- _Exercise requirements_:
Count the lines in the entries that contain the string "back". State nothing but the number.

(Beginning of Provided entries)

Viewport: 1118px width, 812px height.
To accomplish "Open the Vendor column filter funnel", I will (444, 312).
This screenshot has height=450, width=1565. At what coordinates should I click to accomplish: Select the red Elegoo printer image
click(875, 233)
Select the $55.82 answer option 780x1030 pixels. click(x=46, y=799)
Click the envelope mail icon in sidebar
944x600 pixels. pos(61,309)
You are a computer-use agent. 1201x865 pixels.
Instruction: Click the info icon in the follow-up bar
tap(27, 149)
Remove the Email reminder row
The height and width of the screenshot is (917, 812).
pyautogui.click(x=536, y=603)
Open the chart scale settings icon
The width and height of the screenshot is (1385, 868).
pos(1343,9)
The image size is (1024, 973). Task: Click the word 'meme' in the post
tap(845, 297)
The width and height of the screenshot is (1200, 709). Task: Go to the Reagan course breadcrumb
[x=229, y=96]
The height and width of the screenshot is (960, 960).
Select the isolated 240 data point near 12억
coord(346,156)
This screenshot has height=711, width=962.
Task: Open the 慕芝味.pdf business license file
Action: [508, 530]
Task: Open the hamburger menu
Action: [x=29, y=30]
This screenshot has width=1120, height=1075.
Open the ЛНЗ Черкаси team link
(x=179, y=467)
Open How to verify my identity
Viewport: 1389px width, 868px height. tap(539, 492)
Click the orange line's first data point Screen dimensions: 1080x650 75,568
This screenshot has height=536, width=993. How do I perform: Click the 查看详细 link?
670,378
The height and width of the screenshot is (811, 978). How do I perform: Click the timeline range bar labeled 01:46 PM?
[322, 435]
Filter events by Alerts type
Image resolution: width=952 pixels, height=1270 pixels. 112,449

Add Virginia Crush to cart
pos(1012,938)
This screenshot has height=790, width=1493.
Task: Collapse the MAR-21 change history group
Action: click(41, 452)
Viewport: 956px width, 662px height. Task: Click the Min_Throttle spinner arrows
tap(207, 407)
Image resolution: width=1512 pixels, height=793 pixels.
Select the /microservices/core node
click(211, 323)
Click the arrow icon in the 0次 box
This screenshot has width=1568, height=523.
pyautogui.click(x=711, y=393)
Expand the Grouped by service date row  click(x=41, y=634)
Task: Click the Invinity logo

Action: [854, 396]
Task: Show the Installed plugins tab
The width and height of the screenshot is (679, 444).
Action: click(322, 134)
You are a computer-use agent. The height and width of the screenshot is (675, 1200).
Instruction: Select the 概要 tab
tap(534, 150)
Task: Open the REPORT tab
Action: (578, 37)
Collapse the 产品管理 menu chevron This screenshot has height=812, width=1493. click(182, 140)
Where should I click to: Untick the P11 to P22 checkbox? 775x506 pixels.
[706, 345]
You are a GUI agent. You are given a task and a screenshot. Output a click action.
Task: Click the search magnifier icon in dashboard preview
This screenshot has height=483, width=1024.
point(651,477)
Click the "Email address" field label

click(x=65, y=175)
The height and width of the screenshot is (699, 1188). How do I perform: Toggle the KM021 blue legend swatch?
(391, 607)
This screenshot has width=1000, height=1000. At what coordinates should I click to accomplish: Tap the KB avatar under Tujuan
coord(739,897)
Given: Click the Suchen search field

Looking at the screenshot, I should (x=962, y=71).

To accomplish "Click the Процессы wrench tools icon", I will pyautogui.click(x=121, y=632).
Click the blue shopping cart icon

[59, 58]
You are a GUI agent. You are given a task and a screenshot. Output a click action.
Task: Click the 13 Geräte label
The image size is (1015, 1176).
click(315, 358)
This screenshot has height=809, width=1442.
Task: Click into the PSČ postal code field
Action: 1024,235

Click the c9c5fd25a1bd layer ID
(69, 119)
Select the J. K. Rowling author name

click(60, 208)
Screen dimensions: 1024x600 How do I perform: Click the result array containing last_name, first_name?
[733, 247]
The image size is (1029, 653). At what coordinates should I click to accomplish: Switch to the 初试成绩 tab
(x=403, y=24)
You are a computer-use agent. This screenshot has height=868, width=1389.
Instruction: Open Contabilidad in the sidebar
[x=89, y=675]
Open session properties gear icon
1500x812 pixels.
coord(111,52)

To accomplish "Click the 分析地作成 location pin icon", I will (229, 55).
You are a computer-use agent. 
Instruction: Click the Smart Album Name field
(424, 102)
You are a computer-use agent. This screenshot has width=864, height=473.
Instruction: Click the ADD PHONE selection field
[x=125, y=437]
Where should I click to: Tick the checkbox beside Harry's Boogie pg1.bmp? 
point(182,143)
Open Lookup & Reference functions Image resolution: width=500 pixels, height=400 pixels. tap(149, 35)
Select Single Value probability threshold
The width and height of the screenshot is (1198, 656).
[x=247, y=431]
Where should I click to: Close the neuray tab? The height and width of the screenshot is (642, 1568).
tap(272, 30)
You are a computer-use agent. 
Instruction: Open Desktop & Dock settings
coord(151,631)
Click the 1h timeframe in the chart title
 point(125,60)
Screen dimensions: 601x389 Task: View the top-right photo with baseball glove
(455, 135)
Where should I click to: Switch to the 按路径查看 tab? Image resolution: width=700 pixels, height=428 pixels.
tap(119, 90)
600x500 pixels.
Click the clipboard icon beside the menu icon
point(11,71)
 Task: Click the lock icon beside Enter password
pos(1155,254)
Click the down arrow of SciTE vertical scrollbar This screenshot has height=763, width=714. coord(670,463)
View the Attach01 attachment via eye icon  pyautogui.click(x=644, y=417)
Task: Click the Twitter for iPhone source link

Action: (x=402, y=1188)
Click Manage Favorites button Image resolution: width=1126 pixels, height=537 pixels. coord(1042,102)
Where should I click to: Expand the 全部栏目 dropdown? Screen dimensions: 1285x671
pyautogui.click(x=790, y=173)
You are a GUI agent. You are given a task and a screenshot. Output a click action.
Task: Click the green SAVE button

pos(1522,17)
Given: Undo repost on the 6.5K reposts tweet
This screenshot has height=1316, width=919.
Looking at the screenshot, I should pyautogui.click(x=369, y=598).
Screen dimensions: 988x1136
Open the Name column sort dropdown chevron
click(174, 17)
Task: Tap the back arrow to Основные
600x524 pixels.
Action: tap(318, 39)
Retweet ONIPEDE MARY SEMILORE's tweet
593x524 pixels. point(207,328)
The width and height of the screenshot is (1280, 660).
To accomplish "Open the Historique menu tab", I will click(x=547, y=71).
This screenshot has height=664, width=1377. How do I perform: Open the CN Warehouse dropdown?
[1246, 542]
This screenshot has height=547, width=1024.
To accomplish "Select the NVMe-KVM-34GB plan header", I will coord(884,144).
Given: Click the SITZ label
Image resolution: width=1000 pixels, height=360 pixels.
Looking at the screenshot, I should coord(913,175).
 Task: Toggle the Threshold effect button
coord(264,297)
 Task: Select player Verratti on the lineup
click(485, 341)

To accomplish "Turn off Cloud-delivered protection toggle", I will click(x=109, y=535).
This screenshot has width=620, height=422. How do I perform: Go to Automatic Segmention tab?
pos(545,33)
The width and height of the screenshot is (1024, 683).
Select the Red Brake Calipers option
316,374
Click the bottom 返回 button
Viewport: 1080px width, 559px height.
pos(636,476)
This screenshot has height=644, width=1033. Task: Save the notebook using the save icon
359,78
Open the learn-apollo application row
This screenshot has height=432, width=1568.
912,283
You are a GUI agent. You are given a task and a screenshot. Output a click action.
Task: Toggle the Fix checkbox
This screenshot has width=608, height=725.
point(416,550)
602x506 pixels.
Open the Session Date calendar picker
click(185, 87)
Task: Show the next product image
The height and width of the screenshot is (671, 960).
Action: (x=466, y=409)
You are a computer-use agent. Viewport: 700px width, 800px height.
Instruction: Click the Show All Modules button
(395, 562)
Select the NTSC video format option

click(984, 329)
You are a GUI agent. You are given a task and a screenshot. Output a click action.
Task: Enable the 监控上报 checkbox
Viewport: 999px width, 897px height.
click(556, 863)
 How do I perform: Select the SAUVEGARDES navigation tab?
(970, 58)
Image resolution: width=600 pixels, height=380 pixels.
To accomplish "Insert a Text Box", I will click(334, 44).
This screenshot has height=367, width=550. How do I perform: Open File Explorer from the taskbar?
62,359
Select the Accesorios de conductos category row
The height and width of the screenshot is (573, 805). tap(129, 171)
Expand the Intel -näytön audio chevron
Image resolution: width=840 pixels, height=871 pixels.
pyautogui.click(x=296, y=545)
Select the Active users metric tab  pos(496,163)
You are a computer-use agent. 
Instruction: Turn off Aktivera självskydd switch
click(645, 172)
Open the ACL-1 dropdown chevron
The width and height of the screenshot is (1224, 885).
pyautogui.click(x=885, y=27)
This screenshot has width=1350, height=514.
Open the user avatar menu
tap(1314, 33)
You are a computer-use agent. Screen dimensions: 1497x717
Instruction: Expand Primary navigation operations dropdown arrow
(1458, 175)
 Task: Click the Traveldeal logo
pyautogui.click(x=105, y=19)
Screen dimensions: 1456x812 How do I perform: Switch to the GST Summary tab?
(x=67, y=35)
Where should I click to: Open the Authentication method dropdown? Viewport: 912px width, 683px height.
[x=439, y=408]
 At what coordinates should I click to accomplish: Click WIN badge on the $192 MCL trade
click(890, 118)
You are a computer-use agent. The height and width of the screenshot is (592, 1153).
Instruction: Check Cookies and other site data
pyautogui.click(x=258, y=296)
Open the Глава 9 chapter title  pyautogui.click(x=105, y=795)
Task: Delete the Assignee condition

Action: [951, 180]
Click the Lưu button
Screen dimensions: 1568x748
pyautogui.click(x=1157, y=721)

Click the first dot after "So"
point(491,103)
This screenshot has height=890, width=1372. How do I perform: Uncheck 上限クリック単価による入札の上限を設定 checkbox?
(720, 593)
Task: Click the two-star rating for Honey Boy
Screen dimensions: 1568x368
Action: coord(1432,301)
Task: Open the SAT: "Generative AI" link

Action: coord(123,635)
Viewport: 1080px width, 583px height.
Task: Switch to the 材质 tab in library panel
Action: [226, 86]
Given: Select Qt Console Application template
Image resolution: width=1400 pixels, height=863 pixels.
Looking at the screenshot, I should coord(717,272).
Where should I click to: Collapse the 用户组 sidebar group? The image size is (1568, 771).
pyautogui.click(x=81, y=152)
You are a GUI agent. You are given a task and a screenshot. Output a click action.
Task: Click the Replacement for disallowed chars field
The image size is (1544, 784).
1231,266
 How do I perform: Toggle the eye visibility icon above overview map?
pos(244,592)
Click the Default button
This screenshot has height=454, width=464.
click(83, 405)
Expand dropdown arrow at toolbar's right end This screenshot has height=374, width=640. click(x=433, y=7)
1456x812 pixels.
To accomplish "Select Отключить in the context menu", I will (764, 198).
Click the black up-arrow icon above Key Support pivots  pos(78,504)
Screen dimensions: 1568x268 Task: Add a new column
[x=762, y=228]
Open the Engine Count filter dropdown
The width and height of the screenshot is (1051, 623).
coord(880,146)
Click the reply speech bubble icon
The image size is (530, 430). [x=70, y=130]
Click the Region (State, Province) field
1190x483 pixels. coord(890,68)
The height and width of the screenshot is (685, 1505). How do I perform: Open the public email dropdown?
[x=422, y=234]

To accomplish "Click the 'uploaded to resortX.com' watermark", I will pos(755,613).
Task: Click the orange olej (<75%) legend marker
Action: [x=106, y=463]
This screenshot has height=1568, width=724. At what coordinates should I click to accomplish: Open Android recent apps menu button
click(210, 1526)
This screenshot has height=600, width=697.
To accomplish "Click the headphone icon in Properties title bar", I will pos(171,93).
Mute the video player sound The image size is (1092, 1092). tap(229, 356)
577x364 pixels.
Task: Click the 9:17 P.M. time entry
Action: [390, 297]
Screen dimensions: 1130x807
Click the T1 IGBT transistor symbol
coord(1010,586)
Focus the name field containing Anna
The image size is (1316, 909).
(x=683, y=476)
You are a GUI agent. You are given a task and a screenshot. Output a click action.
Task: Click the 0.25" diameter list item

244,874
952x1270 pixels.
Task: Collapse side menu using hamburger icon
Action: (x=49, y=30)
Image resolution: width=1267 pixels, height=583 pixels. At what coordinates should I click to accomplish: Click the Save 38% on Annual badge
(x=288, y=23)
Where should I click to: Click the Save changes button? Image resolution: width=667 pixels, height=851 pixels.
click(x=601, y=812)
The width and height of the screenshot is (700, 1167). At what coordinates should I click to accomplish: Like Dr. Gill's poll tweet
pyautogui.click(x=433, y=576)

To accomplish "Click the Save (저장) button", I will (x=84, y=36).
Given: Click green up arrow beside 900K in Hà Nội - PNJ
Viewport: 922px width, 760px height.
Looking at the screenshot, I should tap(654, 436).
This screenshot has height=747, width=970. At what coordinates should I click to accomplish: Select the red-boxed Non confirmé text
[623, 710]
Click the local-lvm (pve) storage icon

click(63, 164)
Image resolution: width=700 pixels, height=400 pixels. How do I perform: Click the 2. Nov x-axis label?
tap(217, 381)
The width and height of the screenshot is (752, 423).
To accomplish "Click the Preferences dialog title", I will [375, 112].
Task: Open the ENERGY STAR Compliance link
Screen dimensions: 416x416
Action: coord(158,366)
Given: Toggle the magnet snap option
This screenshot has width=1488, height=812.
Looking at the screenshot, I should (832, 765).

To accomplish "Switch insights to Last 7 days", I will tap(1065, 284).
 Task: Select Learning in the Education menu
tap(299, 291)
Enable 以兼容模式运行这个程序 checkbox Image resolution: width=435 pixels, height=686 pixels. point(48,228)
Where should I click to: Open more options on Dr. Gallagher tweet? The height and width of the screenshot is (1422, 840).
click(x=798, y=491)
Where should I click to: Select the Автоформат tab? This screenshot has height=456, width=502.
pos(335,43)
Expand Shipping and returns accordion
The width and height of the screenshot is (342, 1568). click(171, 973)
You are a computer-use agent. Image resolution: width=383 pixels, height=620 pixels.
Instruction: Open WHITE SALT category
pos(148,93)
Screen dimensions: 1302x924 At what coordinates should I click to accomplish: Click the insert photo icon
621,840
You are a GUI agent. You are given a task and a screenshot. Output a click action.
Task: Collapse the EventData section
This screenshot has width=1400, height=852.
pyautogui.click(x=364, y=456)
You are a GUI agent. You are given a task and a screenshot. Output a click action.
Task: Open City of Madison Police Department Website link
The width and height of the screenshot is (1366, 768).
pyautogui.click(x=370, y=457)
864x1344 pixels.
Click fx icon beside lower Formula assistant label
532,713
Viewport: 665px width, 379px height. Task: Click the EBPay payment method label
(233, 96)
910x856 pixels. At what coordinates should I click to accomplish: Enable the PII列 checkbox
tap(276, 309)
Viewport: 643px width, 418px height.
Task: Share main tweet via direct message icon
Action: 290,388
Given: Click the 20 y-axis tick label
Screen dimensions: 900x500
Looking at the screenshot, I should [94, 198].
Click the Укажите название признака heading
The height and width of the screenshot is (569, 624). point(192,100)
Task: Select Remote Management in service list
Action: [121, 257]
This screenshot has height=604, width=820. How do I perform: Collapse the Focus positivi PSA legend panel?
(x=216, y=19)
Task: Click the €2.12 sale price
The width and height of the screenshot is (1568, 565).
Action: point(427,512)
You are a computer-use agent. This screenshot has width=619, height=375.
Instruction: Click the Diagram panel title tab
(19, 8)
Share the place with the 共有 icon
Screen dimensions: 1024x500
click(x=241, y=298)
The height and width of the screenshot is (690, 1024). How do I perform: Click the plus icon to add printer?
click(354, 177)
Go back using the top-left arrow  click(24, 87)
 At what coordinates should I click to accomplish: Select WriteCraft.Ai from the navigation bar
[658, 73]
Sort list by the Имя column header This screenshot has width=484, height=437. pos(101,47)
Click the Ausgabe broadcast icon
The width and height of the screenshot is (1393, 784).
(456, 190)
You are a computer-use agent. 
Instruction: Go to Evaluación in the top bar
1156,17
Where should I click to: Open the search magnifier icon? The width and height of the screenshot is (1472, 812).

(End of Provided entries)

- _Solution_:
2